■ EXERCISE AIM: Would you write out the lines below exactly, from the one containing "Where should I" to the very last, but without the pictures?
RECORD SET section start
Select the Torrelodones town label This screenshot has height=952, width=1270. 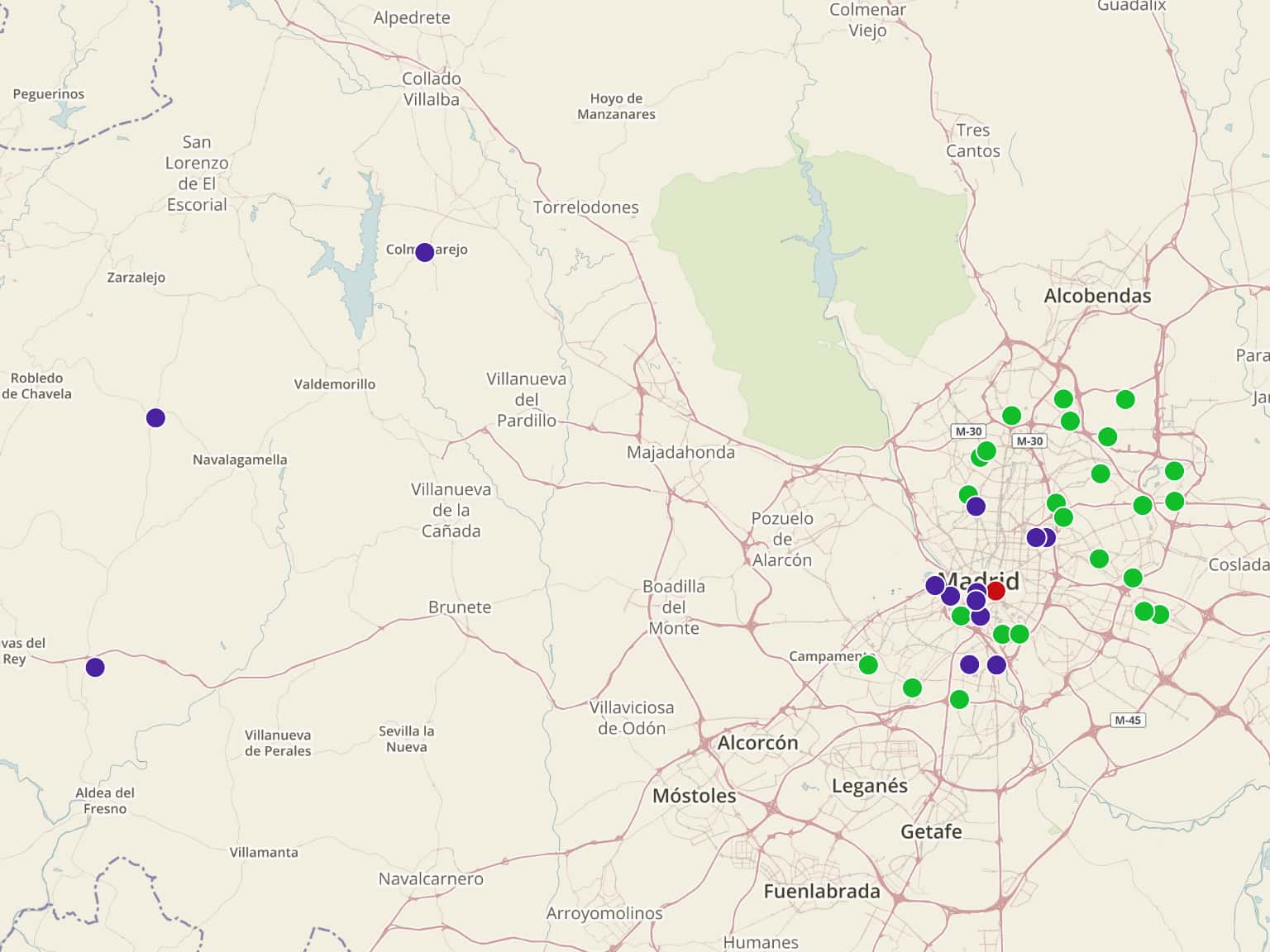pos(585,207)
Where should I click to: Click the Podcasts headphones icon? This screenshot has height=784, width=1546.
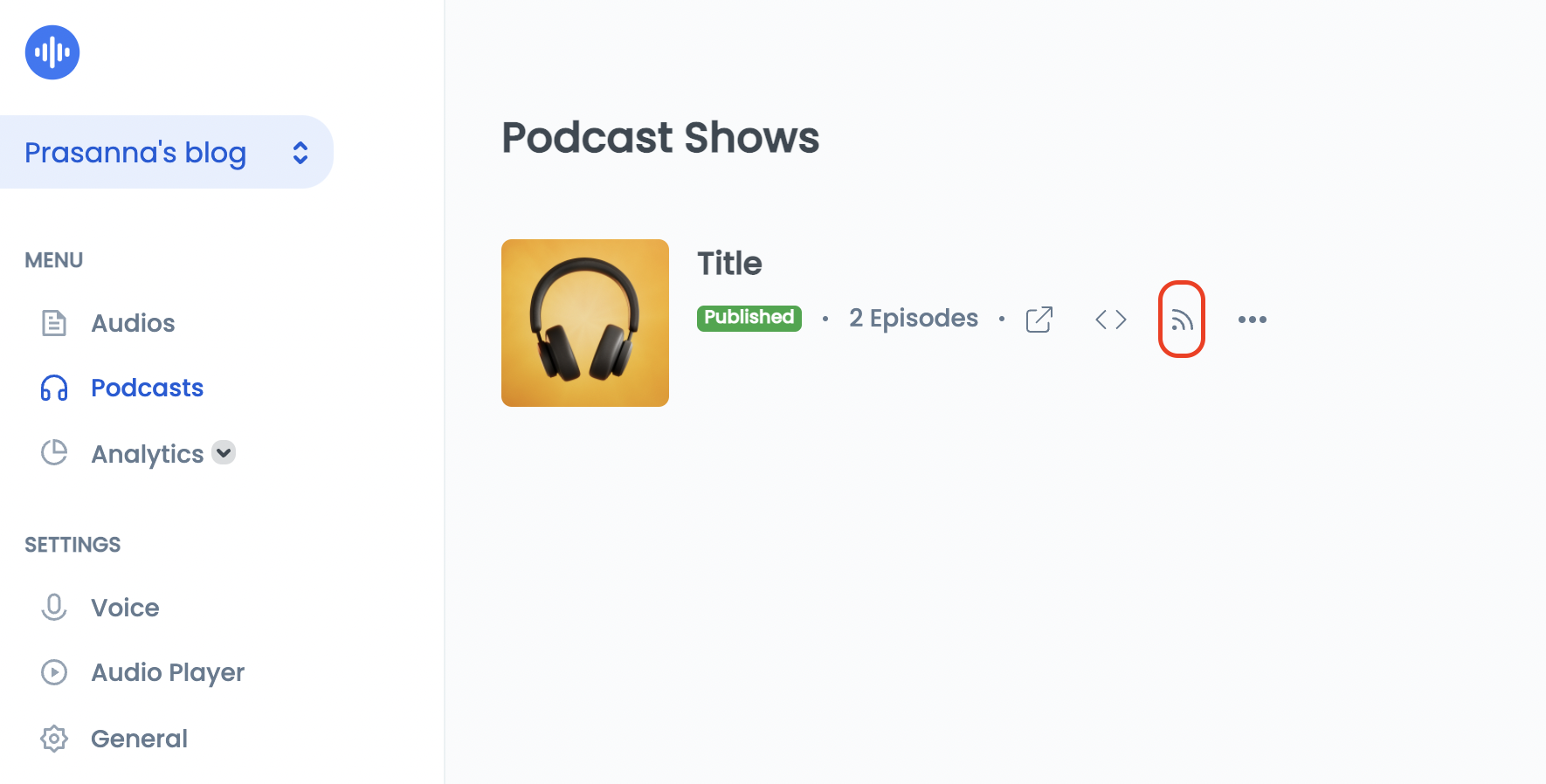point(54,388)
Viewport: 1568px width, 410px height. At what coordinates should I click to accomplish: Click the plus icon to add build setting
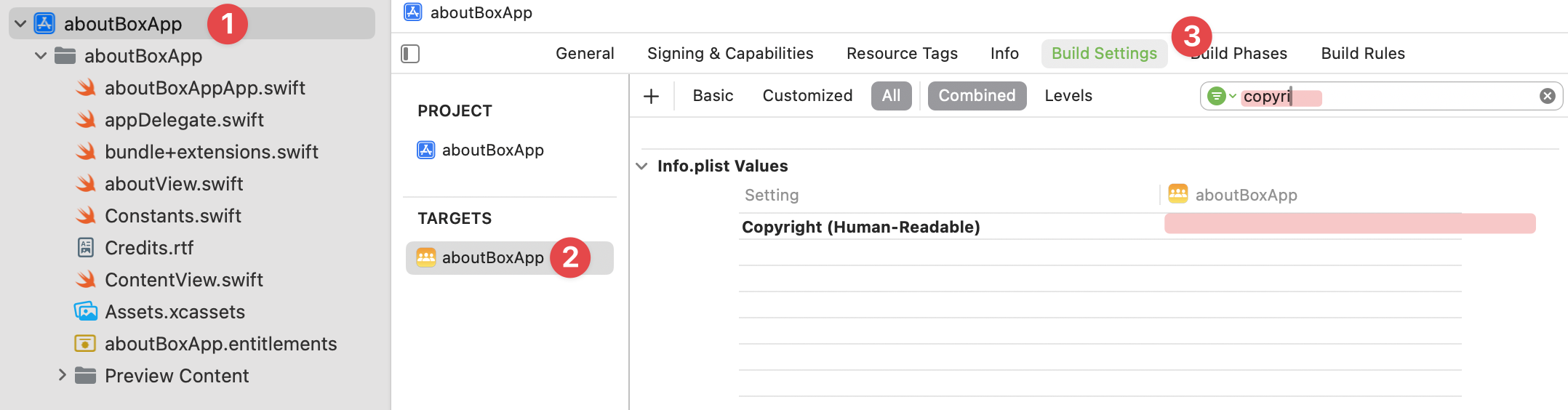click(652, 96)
RECORD SET section end
■ ANSWER BELOW:
Where should I click to: Click the Podcasts headphones icon? This screenshot has height=784, width=1546.
point(54,388)
Viewport: 1568px width, 410px height. At what coordinates should I click to accomplish: Click the plus icon to add build setting
click(652, 96)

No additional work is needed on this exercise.